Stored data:
===

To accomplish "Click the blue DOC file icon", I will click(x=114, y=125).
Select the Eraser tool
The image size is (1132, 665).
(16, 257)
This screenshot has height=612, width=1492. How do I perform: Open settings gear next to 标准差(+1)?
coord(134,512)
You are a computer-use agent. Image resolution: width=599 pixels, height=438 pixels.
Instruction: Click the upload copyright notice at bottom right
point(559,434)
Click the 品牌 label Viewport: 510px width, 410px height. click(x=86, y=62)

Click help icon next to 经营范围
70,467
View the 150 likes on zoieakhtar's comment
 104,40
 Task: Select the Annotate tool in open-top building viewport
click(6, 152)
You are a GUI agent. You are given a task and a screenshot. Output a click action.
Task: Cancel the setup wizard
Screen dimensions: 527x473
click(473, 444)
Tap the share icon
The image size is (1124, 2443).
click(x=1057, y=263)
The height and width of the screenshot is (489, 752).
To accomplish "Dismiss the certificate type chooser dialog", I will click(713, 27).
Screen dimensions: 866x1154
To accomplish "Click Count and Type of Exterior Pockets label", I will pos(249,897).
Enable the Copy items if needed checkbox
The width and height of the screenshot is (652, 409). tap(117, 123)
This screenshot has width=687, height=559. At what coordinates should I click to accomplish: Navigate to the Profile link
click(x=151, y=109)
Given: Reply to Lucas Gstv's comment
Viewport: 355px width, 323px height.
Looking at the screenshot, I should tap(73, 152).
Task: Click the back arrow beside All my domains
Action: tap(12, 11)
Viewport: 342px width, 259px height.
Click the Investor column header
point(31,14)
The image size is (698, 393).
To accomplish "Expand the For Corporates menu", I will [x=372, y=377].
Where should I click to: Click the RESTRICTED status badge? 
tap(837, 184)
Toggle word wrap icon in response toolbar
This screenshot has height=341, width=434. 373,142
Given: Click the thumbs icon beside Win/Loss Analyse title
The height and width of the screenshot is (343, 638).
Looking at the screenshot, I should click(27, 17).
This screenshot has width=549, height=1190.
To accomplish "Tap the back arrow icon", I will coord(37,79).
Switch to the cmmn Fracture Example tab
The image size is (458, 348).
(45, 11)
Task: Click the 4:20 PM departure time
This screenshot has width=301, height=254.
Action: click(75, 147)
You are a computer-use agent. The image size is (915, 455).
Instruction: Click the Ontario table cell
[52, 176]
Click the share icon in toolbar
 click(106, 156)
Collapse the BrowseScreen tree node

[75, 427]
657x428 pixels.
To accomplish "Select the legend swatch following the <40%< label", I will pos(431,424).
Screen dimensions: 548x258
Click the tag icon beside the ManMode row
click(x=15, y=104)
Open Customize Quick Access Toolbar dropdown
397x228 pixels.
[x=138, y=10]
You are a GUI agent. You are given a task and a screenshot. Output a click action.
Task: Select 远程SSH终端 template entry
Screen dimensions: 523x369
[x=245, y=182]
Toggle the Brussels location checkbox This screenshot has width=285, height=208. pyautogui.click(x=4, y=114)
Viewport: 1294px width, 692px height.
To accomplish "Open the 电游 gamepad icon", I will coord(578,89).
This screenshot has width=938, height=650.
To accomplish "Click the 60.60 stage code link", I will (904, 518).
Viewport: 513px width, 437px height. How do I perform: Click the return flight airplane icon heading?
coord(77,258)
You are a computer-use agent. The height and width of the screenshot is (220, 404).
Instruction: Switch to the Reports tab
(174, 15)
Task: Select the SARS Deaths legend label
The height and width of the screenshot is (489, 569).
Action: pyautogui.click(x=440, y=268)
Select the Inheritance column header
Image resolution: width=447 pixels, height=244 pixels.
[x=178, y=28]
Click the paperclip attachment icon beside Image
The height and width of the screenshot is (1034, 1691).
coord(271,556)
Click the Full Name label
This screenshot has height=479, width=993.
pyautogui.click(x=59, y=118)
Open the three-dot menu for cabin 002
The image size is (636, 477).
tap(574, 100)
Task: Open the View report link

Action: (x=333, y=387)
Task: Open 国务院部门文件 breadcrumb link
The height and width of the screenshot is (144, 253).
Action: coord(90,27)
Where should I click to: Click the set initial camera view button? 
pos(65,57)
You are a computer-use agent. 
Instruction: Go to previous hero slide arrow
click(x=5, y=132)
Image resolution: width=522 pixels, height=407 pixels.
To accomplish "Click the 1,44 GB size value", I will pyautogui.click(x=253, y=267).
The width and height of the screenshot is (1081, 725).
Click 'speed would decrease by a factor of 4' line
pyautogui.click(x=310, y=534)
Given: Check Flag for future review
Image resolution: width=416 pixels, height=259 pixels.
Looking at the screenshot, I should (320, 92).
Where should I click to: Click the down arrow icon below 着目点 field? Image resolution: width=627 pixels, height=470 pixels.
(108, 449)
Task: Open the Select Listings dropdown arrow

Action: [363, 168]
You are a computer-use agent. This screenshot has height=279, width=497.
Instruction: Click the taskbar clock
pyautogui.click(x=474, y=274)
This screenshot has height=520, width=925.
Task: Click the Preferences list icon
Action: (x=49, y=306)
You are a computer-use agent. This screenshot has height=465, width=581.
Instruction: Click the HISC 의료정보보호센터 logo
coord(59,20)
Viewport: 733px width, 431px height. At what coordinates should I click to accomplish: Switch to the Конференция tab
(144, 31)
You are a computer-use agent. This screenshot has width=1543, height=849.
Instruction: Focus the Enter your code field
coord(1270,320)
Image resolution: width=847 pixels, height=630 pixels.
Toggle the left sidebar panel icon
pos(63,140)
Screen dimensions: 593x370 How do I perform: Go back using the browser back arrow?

===

- _Directions for this task_
Using the entries above, repeat only the lines from the one containing "This screenshot has height=479, width=993." through the one containing "Image resolution: width=522", end lines included.

- _Response_
This screenshot has height=479, width=993.
pyautogui.click(x=59, y=118)
Open the three-dot menu for cabin 002
The image size is (636, 477).
tap(574, 100)
Task: Open the View report link

Action: (x=333, y=387)
Task: Open 国务院部门文件 breadcrumb link
The height and width of the screenshot is (144, 253).
Action: coord(90,27)
Where should I click to: Click the set initial camera view button? 
pos(65,57)
You are a computer-use agent. 
Instruction: Go to previous hero slide arrow
click(x=5, y=132)
Image resolution: width=522 pixels, height=407 pixels.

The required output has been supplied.